▶ [What is being asked]: Count the lines of the data that have the word "agent", then report the number without anything else.
Start of Information provided
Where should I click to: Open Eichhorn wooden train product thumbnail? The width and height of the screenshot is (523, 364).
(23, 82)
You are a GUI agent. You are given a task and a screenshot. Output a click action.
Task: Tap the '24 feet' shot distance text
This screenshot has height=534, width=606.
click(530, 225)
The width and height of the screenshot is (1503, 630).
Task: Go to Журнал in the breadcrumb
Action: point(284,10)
End of Information provided
Start of Information provided
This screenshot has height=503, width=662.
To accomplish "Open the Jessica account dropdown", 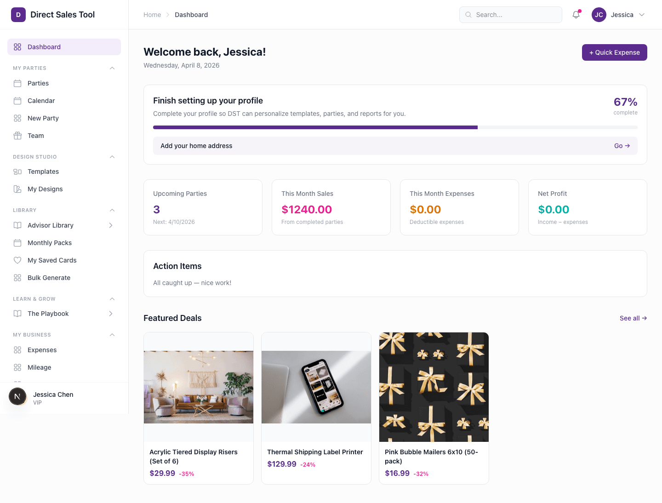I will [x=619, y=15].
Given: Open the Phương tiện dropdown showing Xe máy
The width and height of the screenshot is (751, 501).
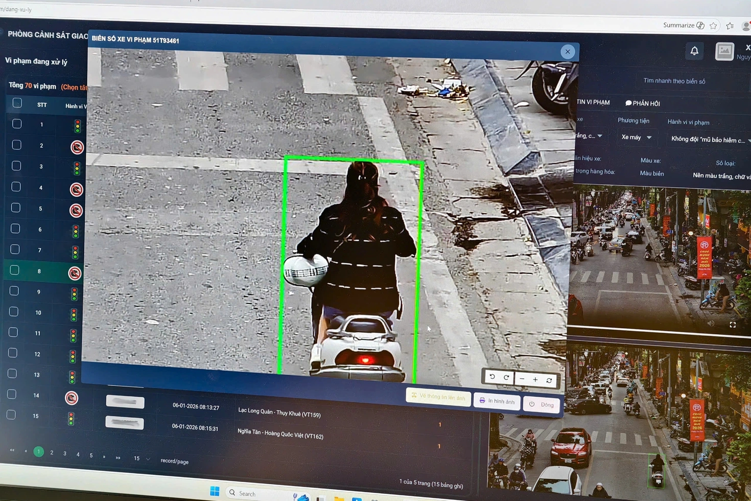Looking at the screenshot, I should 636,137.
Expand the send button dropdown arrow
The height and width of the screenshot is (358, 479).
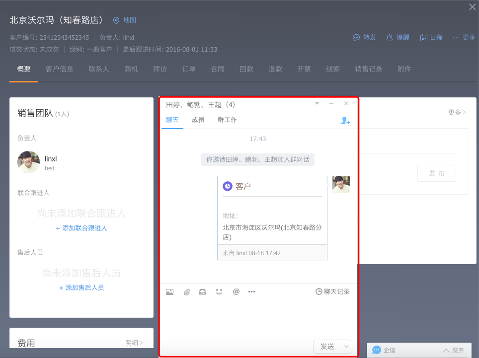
End of Information provided
Start of Information provided
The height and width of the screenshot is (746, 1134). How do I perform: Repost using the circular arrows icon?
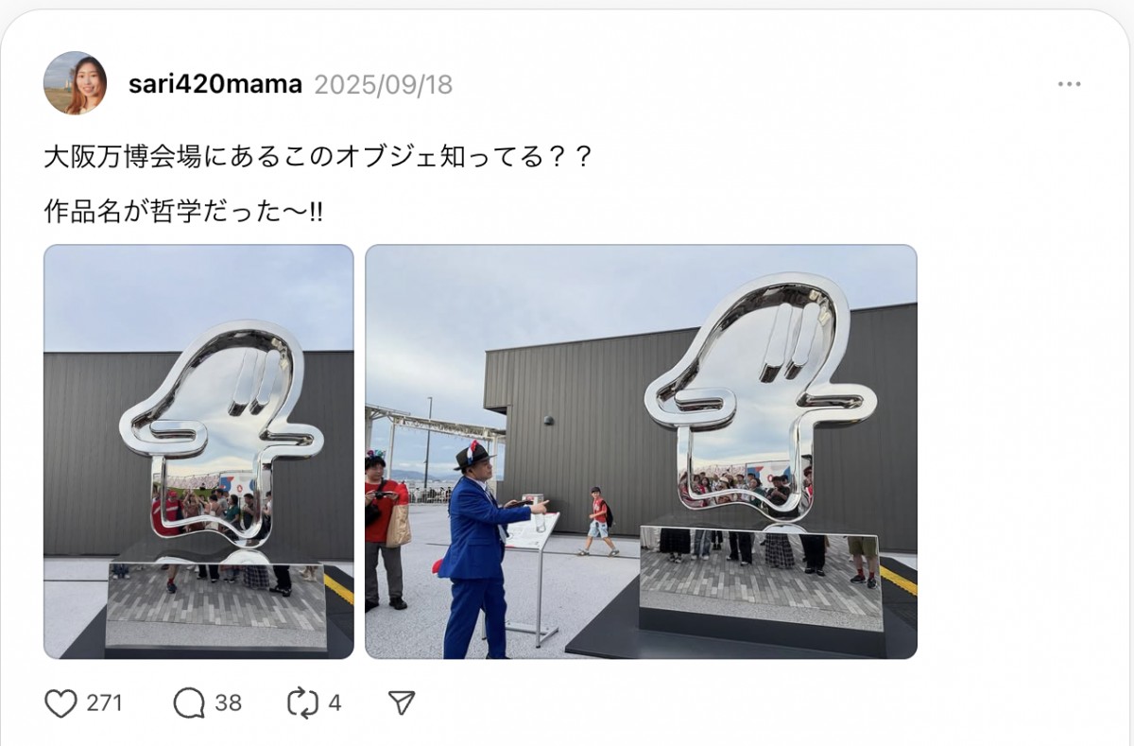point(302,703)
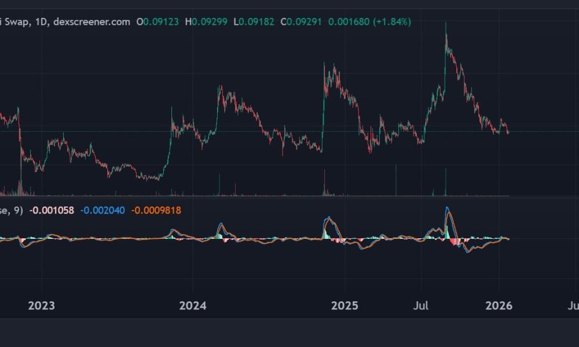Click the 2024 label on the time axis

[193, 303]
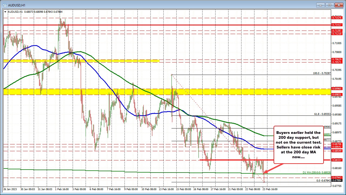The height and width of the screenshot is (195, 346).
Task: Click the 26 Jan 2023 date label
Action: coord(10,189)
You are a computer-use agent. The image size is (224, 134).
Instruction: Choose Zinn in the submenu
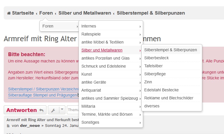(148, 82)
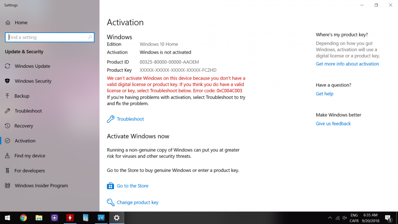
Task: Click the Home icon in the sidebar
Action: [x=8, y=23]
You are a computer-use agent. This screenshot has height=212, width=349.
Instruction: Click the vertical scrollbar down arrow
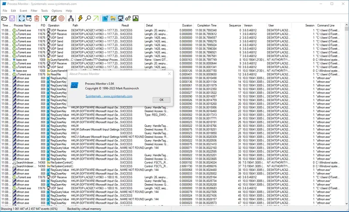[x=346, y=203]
End of Information provided
▶ [Result below]: 3